«Episodi che non devono e non dovrebbero succedere». È così che il sindaco di Nembro, Gianfranco Ravasio, commenta quanto accaduto lo scorso lunedì 12 gennaio alla fermata Teb di Nembro, la “Camozzi”.
Una lite tra due gruppi di giovanissimi, tutti minorenni, finita con un sedicenne in ospedale, ferito da una bottiglia di vetro spaccatagli in testa, e con un altro ragazzo schiaffeggiato mentre cercava di difendere l’amico.
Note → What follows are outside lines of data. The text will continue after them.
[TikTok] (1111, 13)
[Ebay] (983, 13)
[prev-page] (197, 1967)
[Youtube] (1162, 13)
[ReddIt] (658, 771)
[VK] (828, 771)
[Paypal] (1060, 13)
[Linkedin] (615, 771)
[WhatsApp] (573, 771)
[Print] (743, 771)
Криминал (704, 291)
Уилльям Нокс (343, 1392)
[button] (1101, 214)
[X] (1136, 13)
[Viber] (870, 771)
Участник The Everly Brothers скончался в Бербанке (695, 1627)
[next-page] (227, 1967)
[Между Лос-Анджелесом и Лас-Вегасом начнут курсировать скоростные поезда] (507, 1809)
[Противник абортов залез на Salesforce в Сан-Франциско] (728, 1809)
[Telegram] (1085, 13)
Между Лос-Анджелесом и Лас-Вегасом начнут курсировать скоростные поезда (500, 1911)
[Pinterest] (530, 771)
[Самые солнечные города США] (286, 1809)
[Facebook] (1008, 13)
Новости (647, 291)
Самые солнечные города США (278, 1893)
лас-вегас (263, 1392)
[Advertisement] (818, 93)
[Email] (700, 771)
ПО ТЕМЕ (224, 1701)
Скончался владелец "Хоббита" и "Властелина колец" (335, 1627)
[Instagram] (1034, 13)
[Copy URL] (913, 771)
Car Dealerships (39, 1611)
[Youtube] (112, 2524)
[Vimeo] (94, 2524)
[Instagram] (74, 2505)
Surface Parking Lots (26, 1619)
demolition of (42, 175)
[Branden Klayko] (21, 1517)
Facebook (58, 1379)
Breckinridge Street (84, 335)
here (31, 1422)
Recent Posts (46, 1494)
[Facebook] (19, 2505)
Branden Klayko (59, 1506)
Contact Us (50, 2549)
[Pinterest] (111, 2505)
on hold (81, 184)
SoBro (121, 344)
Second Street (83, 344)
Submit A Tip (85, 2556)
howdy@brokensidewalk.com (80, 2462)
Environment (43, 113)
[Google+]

Un episodio senza conseguenze gravi, ma che ha riportato l’attenzione su un tema che riguarda sempre più da vicino anche i piccoli centri della Val Seriana come quello nembrese.
La lite nel tardo pomeriggio
A terra, vicino ai binari del tram, ci sono ancora alcune tracce di sangue. È successo lunedì 12 intorno alle 17.30, a poca distanza dalla fermata del tram. Due gruppi di ragazzi, una decina in tutto, sono entrati in colluttazione per motivi che restano da chiarire.
Nel corso dello scontro, un sedicenne di Albino colpisce un coetaneo residente a Nembro con una bottiglia di vetro, ferendolo alla testa. Un amico del ragazzo interviene in sua difesa e viene schiaffeggiato dallo stesso aggressore.
Sul posto sono arrivate subito le ambulanze, allertate da (…)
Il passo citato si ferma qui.